What you should do:
Using the records below, filter out every line that lacks "external" and copy the rest.

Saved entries

----------

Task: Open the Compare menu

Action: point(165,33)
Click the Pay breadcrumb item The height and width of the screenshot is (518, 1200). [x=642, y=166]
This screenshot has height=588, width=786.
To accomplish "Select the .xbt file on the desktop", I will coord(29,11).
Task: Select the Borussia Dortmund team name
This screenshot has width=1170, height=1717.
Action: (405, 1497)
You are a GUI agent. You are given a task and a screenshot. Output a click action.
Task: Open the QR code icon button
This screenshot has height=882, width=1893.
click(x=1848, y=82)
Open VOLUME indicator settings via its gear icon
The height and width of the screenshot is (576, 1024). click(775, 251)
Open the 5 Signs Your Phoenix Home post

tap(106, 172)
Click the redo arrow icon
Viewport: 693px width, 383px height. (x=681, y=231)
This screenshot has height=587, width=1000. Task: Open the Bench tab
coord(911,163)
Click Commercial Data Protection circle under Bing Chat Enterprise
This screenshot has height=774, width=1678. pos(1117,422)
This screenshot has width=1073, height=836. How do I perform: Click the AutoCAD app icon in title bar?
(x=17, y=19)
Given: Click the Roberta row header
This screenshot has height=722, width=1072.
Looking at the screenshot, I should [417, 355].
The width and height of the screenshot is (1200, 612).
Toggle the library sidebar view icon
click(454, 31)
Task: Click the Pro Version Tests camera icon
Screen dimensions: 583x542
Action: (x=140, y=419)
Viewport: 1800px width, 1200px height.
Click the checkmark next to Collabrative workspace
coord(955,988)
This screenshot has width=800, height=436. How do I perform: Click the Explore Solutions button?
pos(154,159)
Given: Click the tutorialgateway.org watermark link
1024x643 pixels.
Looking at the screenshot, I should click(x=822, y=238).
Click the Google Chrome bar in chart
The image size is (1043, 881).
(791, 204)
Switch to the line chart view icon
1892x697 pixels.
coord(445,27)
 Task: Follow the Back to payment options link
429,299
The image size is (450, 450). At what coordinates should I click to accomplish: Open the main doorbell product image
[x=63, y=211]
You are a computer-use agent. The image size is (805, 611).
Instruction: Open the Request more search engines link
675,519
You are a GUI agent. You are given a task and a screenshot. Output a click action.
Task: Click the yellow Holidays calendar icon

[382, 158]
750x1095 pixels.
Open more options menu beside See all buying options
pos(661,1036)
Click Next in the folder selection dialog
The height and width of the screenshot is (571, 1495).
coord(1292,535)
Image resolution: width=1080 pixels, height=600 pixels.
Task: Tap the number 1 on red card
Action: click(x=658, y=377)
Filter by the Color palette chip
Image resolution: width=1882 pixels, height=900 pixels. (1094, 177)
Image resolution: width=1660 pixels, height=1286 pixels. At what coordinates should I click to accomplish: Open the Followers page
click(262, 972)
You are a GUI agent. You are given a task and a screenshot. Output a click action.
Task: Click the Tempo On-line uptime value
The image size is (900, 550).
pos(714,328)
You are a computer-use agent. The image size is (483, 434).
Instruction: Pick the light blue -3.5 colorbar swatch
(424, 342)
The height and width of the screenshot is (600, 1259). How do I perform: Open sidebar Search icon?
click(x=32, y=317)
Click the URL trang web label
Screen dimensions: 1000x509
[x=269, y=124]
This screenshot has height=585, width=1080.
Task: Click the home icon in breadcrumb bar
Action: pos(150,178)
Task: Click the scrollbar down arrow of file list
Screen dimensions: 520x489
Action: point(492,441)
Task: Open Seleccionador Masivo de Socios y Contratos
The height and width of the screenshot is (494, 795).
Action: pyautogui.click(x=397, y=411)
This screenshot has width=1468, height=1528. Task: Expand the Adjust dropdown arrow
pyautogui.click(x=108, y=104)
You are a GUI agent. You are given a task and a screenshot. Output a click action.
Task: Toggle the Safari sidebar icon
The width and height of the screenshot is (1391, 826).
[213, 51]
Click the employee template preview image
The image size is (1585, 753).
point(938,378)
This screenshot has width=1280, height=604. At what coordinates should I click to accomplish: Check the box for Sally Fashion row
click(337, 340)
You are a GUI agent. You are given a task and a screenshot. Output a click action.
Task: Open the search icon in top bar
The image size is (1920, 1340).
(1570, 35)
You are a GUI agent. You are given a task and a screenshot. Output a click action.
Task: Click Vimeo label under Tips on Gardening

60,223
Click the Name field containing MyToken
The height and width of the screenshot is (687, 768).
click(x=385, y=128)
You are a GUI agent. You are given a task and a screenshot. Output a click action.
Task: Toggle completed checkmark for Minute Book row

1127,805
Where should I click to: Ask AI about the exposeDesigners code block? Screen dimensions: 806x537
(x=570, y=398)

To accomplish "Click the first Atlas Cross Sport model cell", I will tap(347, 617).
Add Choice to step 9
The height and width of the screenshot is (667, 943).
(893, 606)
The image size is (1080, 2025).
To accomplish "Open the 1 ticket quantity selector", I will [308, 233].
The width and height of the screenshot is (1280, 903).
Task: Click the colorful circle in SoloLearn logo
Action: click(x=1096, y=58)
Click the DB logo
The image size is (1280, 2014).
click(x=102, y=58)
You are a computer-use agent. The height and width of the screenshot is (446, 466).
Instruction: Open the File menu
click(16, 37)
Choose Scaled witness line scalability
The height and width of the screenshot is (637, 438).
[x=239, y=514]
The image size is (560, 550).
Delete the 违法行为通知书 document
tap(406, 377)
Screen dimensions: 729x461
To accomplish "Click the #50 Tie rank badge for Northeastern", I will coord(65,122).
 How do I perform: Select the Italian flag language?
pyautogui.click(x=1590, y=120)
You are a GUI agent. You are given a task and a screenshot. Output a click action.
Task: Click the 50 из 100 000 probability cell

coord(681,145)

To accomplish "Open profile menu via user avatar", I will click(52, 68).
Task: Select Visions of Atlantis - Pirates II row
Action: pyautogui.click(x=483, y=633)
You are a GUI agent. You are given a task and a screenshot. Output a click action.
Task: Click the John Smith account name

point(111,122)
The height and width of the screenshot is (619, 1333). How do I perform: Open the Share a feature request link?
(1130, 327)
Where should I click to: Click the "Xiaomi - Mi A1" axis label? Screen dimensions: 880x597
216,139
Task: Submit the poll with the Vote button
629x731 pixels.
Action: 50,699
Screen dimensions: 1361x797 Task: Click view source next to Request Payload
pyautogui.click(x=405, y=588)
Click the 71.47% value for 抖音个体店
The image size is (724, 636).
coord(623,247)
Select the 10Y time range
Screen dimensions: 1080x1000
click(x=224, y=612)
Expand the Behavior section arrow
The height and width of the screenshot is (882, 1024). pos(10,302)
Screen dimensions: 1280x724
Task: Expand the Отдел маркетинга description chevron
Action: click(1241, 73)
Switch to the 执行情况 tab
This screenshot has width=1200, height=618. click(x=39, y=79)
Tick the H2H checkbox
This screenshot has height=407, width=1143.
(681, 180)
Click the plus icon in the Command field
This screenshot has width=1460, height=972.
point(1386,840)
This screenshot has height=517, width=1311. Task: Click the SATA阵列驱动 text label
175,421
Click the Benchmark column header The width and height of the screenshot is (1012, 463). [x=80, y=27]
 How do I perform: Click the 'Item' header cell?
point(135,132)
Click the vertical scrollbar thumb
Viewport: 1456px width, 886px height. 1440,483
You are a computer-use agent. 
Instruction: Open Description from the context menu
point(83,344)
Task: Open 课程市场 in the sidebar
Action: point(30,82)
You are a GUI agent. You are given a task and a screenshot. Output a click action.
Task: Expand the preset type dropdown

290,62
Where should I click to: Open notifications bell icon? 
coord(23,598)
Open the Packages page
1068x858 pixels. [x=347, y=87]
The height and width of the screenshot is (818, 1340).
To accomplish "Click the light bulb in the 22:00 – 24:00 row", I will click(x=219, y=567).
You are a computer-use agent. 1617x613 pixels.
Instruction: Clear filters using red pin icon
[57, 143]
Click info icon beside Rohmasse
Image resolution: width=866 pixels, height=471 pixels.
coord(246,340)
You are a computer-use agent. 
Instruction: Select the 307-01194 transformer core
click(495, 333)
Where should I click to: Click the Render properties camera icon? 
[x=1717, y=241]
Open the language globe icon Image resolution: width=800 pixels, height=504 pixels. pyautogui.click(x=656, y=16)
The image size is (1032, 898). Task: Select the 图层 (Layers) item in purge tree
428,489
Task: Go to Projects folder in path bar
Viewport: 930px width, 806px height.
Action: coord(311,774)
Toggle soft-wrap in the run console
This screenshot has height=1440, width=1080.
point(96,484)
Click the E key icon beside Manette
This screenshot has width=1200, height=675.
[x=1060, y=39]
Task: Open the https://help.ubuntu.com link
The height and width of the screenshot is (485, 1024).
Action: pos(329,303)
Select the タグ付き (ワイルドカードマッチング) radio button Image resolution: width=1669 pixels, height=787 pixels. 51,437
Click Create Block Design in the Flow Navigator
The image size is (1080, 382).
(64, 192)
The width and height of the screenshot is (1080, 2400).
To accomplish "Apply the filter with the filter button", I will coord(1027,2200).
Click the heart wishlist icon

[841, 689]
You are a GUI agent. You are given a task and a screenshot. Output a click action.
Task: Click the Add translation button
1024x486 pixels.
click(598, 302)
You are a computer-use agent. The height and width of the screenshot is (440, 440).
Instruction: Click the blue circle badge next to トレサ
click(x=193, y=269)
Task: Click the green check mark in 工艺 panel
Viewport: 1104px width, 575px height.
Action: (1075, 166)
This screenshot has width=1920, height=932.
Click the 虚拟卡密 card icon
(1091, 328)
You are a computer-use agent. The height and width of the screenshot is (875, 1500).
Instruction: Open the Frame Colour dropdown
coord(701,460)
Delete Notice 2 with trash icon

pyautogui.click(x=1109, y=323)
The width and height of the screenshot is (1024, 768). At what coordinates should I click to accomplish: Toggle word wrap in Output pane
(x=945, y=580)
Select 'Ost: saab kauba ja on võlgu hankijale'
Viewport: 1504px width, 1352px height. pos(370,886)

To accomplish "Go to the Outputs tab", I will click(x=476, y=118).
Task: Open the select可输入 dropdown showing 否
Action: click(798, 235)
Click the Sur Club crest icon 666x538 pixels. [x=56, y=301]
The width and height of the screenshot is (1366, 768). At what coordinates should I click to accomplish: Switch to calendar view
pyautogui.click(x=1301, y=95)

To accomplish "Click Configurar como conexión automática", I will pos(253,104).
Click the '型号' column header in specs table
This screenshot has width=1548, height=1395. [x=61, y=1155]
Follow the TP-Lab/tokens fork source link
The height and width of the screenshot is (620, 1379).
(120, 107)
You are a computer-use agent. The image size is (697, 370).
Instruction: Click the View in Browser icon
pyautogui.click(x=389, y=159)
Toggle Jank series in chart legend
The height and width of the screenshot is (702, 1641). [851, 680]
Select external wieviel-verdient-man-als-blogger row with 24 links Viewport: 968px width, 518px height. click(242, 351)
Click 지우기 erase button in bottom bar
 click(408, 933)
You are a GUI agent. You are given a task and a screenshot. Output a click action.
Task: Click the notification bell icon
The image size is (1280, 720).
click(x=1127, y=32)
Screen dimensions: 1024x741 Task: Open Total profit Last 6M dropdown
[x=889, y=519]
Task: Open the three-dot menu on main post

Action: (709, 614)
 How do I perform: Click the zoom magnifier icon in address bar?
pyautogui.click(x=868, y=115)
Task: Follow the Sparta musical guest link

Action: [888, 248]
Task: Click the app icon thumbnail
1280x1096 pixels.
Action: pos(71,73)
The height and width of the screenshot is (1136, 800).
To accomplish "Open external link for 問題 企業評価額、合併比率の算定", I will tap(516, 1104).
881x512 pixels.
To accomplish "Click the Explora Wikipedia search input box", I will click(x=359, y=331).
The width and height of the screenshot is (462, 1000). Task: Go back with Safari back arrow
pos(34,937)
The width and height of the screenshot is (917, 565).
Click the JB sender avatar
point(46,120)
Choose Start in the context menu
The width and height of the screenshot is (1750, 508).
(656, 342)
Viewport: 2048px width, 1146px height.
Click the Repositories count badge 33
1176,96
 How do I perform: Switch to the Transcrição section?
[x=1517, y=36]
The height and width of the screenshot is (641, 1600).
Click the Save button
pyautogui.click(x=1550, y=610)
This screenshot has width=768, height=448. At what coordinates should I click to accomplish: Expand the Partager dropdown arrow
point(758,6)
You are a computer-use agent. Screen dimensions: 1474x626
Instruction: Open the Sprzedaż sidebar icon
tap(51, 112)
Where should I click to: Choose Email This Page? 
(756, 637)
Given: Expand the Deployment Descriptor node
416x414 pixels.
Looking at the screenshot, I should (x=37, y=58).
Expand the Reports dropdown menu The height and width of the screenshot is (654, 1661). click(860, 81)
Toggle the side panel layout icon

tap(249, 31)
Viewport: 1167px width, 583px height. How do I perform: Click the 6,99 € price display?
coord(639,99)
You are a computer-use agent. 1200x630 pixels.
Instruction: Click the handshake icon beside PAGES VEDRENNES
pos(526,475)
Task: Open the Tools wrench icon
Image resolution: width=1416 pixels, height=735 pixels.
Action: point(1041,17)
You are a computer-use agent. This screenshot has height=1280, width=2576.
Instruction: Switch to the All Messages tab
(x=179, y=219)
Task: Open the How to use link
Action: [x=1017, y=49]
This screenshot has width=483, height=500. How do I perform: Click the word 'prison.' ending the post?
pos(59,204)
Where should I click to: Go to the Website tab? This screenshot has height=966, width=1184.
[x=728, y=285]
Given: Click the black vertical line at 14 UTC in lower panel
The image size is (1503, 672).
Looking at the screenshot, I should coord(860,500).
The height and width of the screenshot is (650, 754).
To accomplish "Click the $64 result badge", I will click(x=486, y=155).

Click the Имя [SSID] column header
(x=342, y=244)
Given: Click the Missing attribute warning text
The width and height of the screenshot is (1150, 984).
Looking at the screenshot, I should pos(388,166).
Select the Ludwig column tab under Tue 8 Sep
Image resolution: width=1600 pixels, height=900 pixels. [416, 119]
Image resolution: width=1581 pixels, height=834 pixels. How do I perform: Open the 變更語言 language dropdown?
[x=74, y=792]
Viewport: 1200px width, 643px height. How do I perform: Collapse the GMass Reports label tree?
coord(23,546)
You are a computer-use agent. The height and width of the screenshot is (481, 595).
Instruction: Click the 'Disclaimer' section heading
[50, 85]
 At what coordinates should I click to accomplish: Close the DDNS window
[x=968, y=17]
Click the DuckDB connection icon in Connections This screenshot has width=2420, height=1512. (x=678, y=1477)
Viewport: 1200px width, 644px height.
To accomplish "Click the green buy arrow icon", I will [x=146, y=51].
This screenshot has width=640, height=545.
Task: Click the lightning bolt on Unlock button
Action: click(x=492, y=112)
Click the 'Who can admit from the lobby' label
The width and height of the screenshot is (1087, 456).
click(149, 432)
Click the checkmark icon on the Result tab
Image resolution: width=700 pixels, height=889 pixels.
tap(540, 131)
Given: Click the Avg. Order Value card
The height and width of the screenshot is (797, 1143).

----------

The answer:
Select external wieviel-verdient-man-als-blogger row with 24 links Viewport: 968px width, 518px height. click(242, 351)
To accomplish "Open external link for 問題 企業評価額、合併比率の算定", I will tap(516, 1104).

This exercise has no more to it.